Words from the achiever
“I reread Jane Eyre recently, by Charlotte Brontë. I always suspected that she was the biggest influence on me. It seems unlikely, but I always suspected that. I used to say that in interviews, and people would think I was just being smart and evasive. But I reread Jane Eyre recently, and also Villette, her other great novel. I just came across episode after episode where I thought “Oh my goodness, I just ripped that off from this book!” Perhaps you wouldn’t recognize it, but I did. Certain kinds of techniques, certain moments when you understand that the narrator is crying, not because she tells you, but because somebody watching her makes a remark. All these little things that I thought, “Oh, I used that in that book,” or “Oh, that trick.” I think Charlotte Brontë had an enormous influence on me, and I think it’s something to do with that use of first-person and the evasiveness, the indirectness, of her first-person narrative. I mean this phrase, “the unreliable narrator,” has become very popular in creative writing.
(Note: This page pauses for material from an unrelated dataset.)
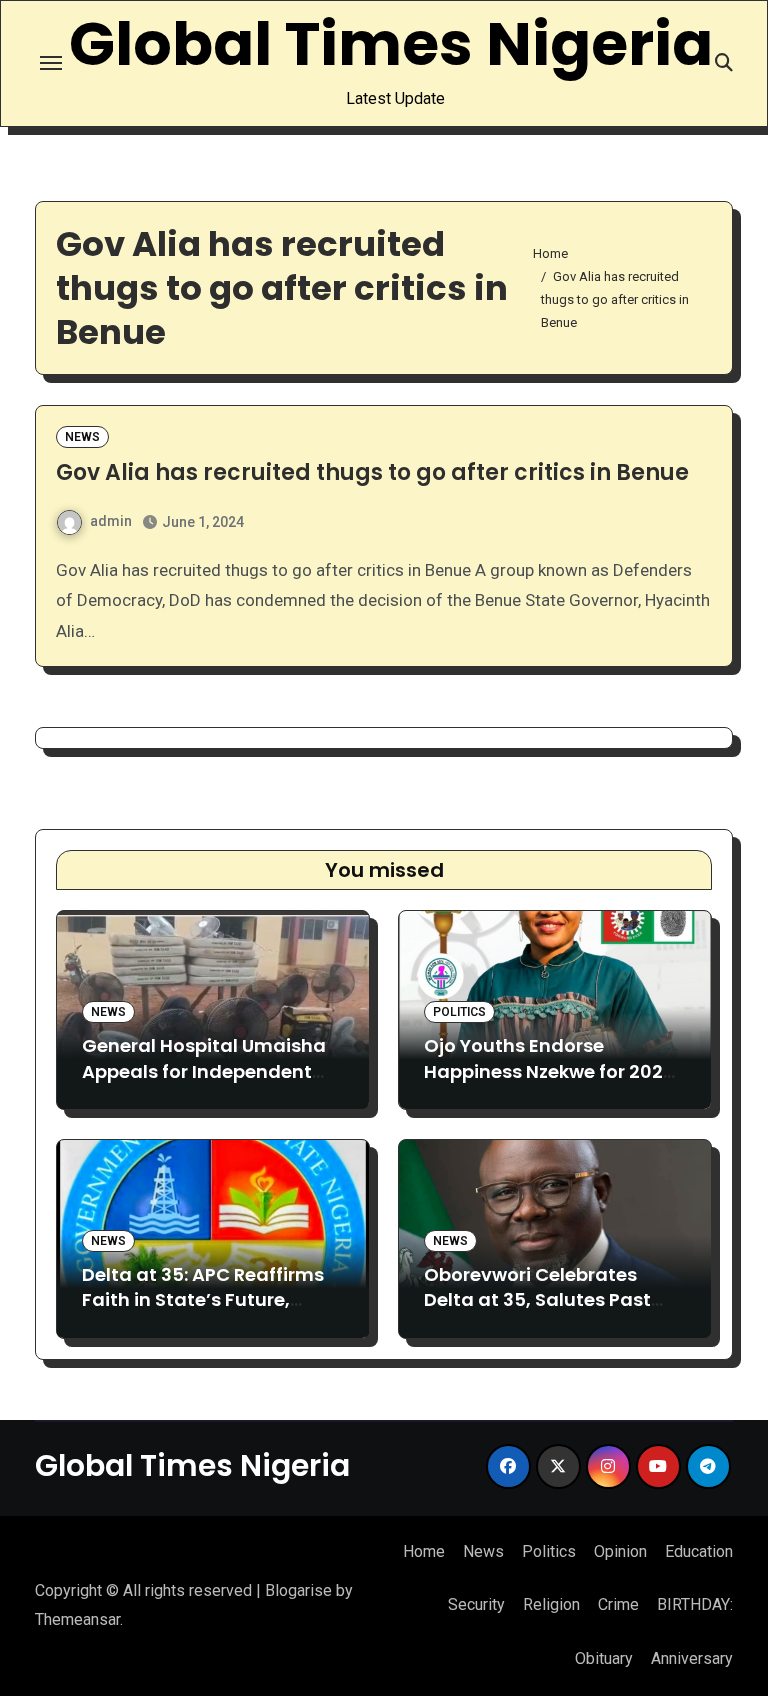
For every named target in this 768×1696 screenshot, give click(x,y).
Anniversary (692, 1658)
So it’s not quite that, but a very subtle use of the relationship between the writer and the book and the reader — something I tuned in on, I homed in on instantly, when I started to read Charlotte Brontë.”
About the book
Charlotte Brontë’s impassioned novel is the love story of Jane Eyre, a plain yet spirited governess, and her employer, the arrogant, brooding Mr. Rochester. Published in 1847 under the pseudonym Currer Bell, the book heralded a new kind of heroine—one whose virtuous integrity, keen intellect, and tireless perseverance broke through class barriers to win equal stature with the man she loved. Hailed by William Makepeace Thackeray as “the masterwork of a great genius,” Jane Eyre is still regarded, over a century later, as one of the finest novels in English literature.